Image 2: Landmark guided Pectoralis major1(PEC1) block.
Intraoperative course and management Immediately after incision the vitals were rock stable with pulse ranging from 72-73/min and blood pressure 106/80 to 110/76, there was no surge in pulse or blood pressure which is common after incision. There was only one episode of bradycardia which was managed with inj glycopyrrolate(0.2mg) and later heart rate remained stable throughout the procedure. volatile anaesthetic isoflurane was kept at 0.6 MAC as there was decreased requirement and there was no need of opioids. Case lasted for 3 hours and patient was extubated on operating table after meeting all necessary criteria’s of extubation(patient was alert, warm comfortable and pain free). Postoperative course and management Patient was shifted to Trauma intensive care unit for observation and further management. Patient was comfortable and all standard monitors like ECG, Non-invasive blood pressure and pulse oximetry were attached and oxygen supplementation was provided with facemask at 6 litre/min flow. Patient was pain free for about 14 hours and was given rescue analgesia in the form of inj paracetamol iv when there was breakthrough pain(when VAS score>4). All the laboratory investigation which were sent postoperatively were normal and patient was sent to ward 24 hours later and discharged.
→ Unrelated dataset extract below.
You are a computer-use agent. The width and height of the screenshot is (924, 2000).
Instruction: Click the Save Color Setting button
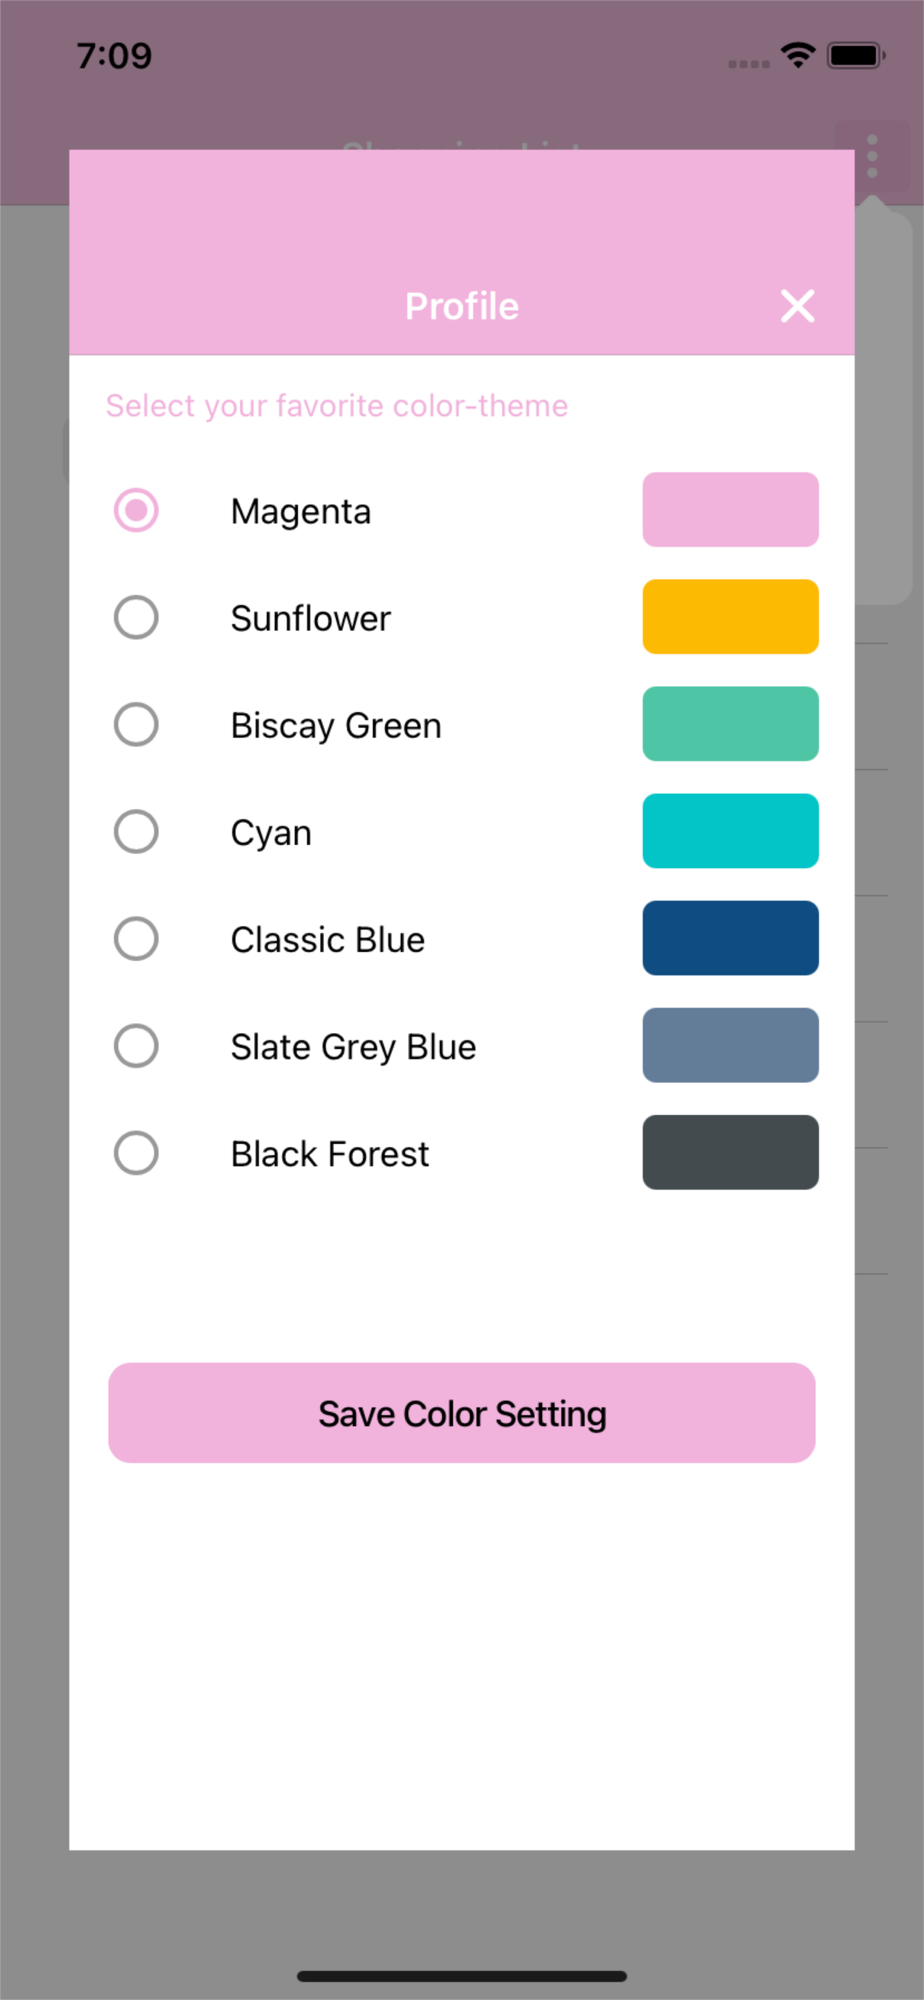pos(462,1413)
DISCUSSION Breast surgeries like MRM with underlying co-morbidities of the patient pose a great challenge to the anaesthetist because such surgeries are associated with complications like intense pain, postoperative nausea and vomiting which delays discharge of the patient and increases length of stay and cost of treatment to the patient. Balanced anaesthesia techniques like General anaesthesia with regional blocks like Serratus anterior plane block and PEC1 block provide a stable introperative hemodynamics and decreases need for opioids and provide a relatively bloodless field of dissection(hypotensive anaesthesia) and use of adjuncts like dexamethasone prolongs the analgesia for upto 14 hours postoperatively and decreases likelihood of postoperative nausea and vomiting. So these SAPB and PEC1 blocks by landmark technique are easy to administer with relative safety.
CONCLUSION Enhanced recovery after surgery under general anaesthesia is very important to bring back patients physiological and psychological state of body and mind to its normal level. Here we successfully conducted a case of MRM under combined General anaesthesia and regional blocks(SAPB AND PEC1 block) which are components of multimodal opioid sparing analgesia which lead to stable introperative and post operative course without any complications.